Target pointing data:
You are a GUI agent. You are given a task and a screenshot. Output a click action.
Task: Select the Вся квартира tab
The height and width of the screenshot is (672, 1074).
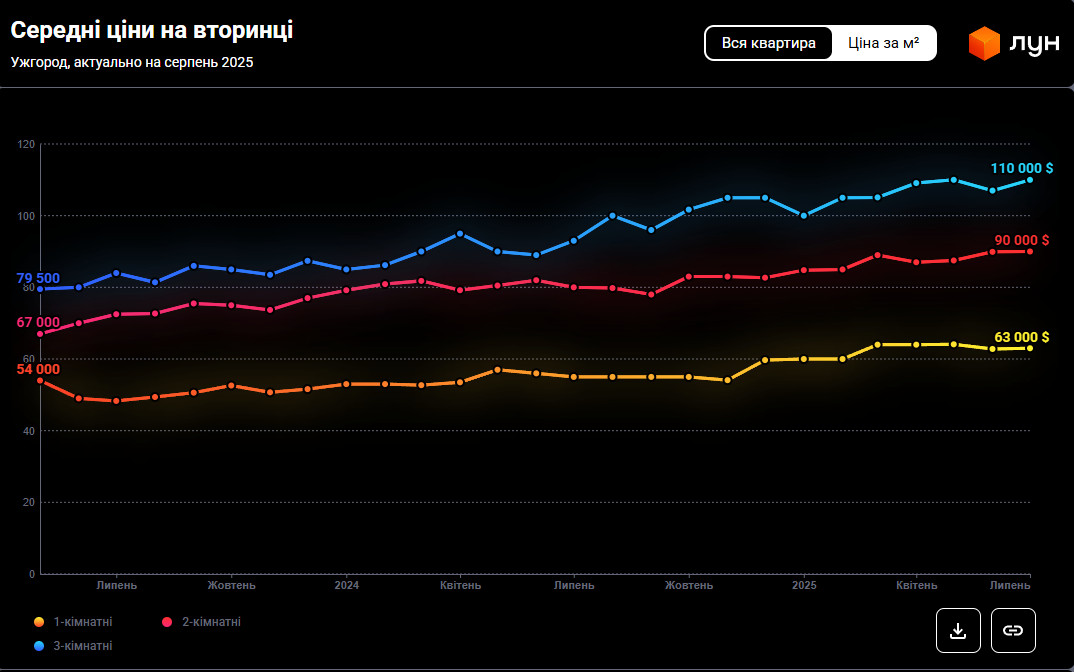point(769,43)
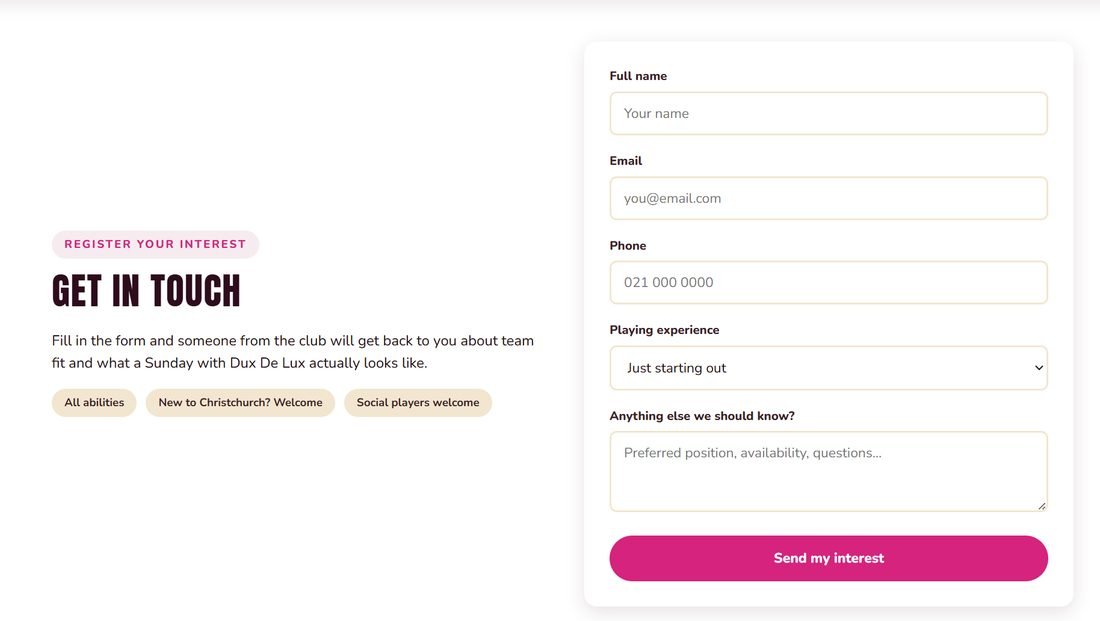Click the 'Full name' field label
This screenshot has height=621, width=1100.
[x=638, y=76]
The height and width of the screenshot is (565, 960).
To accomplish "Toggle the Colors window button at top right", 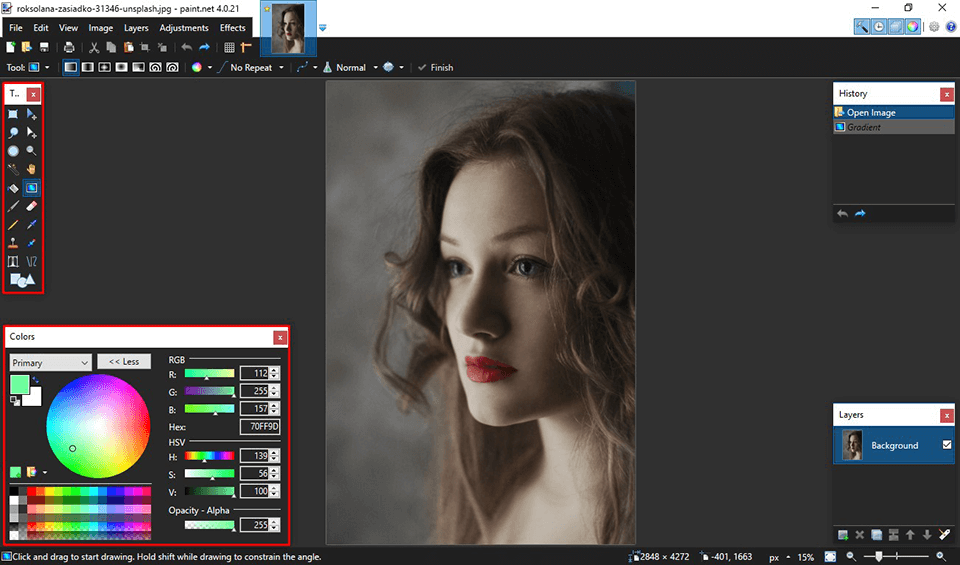I will click(912, 27).
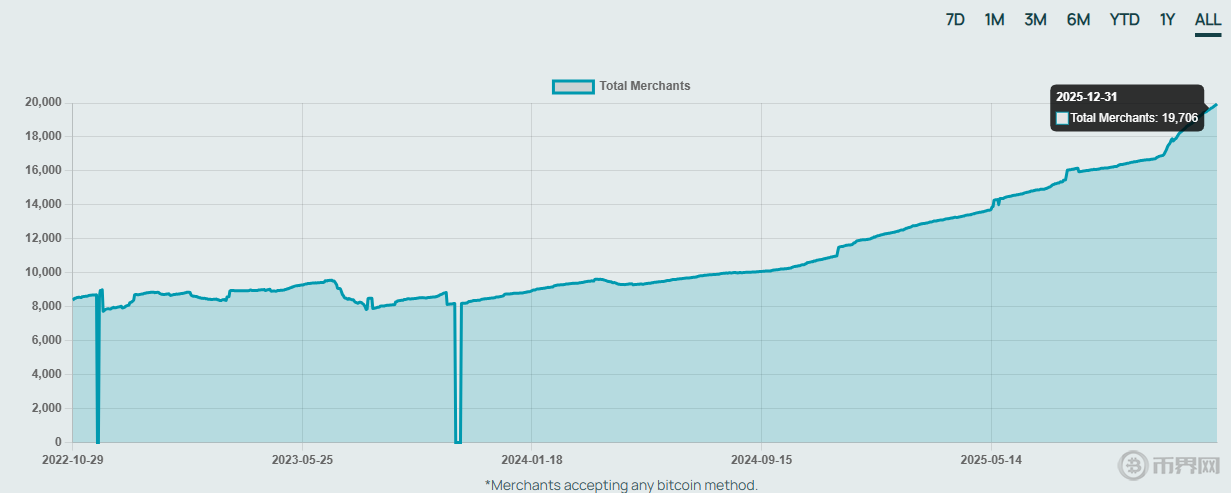Click the coin watermark logo icon
The height and width of the screenshot is (493, 1231).
coord(1133,465)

*Set task*
How many lines of the material above contain the string "height"? Reply with the number alone.

*Finished answer*
4